There are several limitations of this study. Because of the small sample size, the results should be interpreted with some caution even though our sample size is in the higher range in comparison with other neuroimaging treatment prediction studies in the anxiety disorders.20 Unfortunately, reliability assessment of the CGI-I was not performed although the long-term clinical outcome is comparable to previous large-scale randomized controlled trials of iCBT for SAD (including 1-year follow-ups).5, 28 In contrast to the CGI-I, we were not able to predict improvement on the LSAS-SR continuous outcome and prediction of SAD diagnostic status, using the structured clinical interview for DSM-IV, was also not significant, suggesting that treatment outcome measures should be carefully selected in SVM prediction studies. The dACC–amygdala activity may be predictive of change in global symptoms rather than specific social anxiety symptoms, although other reasons for the discrepancy should be noted, such as the use of categorical vs continuous measures, and SVM vs relevance vector regression machine-learning algorithms. Only 13 participants were treatment-naive at the first fMRI assessment, and possible drug × iCBT interactions cannot be ruled out entirely.

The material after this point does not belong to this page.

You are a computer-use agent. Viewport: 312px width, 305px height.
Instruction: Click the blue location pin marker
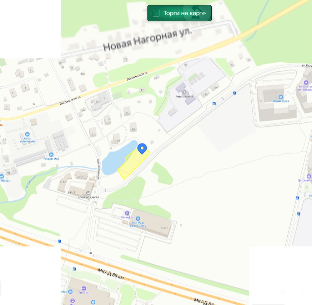tap(142, 148)
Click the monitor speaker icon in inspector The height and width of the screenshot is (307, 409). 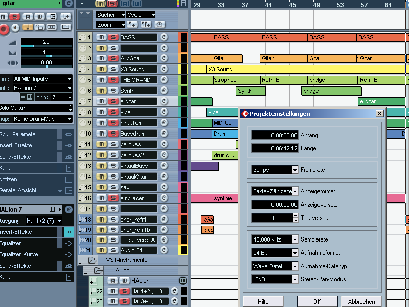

However, the distribution of participants on concurrent psychotropic medication was not different between responders and nonresponders and, importantly, the accurate predictions from the ACC remained significant when participants on concurrent SSRI treatment were excluded from the main SVM analyses (see Supplementary Material). Also, the supplementary intention-to-treat approach yielded consistent significant predictions by the ACC. The generalizability of the present study, however, may be limited because the SVM classification algorithm has not been applied to a separate clinical sample and our results may also be specific for iCBT and/or the specific fMRI task. Thus, future SVM research should investigate the predictive power of different experimental tasks, including resting-state fMRI, on CBT delivered both via the Internet and face-to-face.

In conclusion, we demonstrate that the initial dACC–amygdala BOLD response pattern to self-referential criticism is predictive of long-term treatment response to iCBT, and that lower pretreatment coupling between these fear-expressing brain regions is associated with stable symptom improvement. In contrast, clinical or demographic variables were not associated with sustained treatment response, underscoring the importance of taking into account neuroimaging biomarkers in prediction studies. To our knowledge, this is the first study using the multivariate SVM–fMRI method to successfully predict long-term treatment response in an anxiety disorder. Although SVMs hold high promise, additional studies involving the integration of imaging and related data from more than one site will allow us to further evaluate the clinical utility of this approach.